Dendrogram of genetic relationships among Arum species constructed by the UPGMA method demonstrated that 4 main groups existed at the highest level of hierarchy (0.34). According to the results of dendrogram A. giganteum and A. maculatum replaced in independent groups. Group 3 divided into 2 subgroups consist of A. conophalloides and subgroup 2. The second subgroup included A. virescense, A.kotschyi and A. korolkowii.

Principal components analysis (PCA)

The results of principal component analysis on Arum species data, including the Eigen values and cumulative variances of correlation matrix of Arum species traits are presented in Tables 5 and 6. It is clear that the first principal component of Arum species data accounts 62.256% of total variability in the data, while the second principal component accounts for 20.680% of the total variability.

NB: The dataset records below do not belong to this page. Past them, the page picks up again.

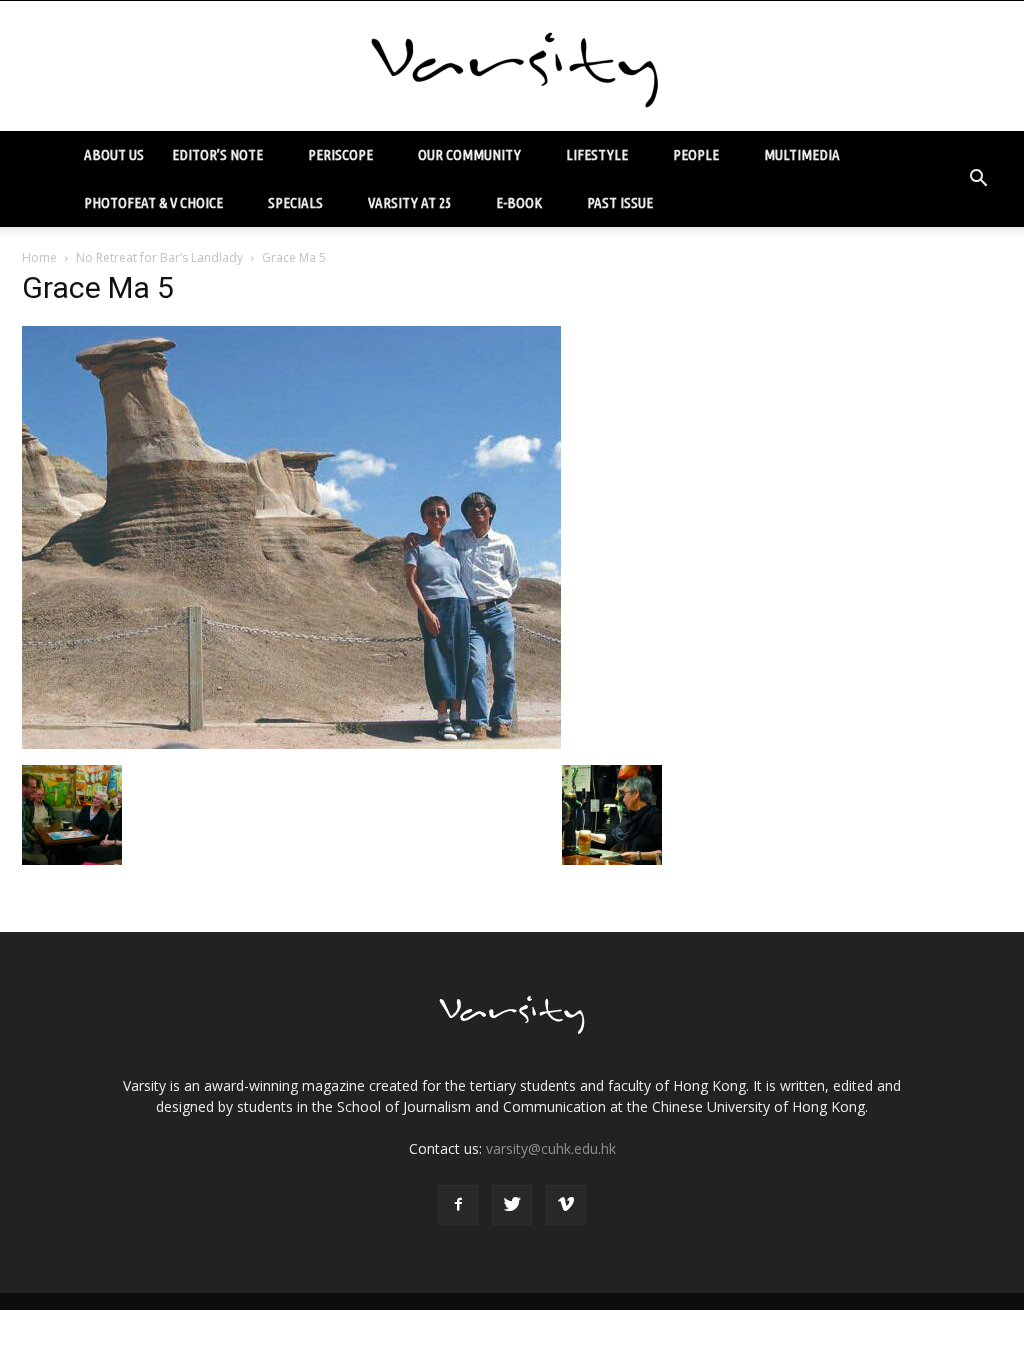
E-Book (519, 202)
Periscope (340, 154)
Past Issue (620, 202)
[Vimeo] (566, 1205)
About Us (114, 154)
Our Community (469, 154)
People (696, 154)
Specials (295, 202)
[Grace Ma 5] (291, 744)
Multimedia (802, 154)
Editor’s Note (217, 154)
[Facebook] (458, 1205)
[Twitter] (512, 1205)
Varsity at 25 (409, 202)
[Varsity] (512, 67)
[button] (978, 179)
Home (39, 257)
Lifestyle (597, 154)
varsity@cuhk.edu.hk (551, 1148)
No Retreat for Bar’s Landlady (159, 257)
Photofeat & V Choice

Finally, together the first and second components accounts for 82.936% of the total variability.

Principal component Total % of Variance Cumulative %
PC1 18.054 62.256 62.256
PC2 5.997 20.680 82.936
PC3 2.572 8.868 91.804
PC4 2.109 7.271 99.075

Table 5: Eigen value, proportion and cumulative explained by two PC Principal Component Eigen value proportion cumulative.

Traits  PC1 PC 2 Traits  PC1 PC 2
PL(min) 0.959* 0.110 STM max 0.982* 0.145
PL max -0.379 0.426 PZ min 0.982* 0.040
LBL min 0.944* 0.205 PZ max 0.676 -0.271
LBL max 0.760 0.598* STZ min 0.971* 0.072
LBW min 0.989* 0.035 STZ max 0.934* -0.203
LBW max 0.555 -0.213 SDZ min 0.963* 0.148
PEL min 0.747 -0.204 SDZ max 0.885 -0.209
PEL max 0.025 -0.874 TS -0.462 0.854
SL min 0.952* 0.220 LOF 0.462 -0.854
SL max 0.984* 0.151 LBS -0.334 -0.616
SW min 0.772 0.631* LBA 0.120 -0.274
SW max 0.829 0.548* STC -0.492 0.815*
STL min 0.985* 0.119 ISS 0.813 -0.473
STL max 0.998* 0.062 OSS 0.462 -0.854
STM min 0.986* 0.149      

Table 6: Vector loadings explained by the first two PC.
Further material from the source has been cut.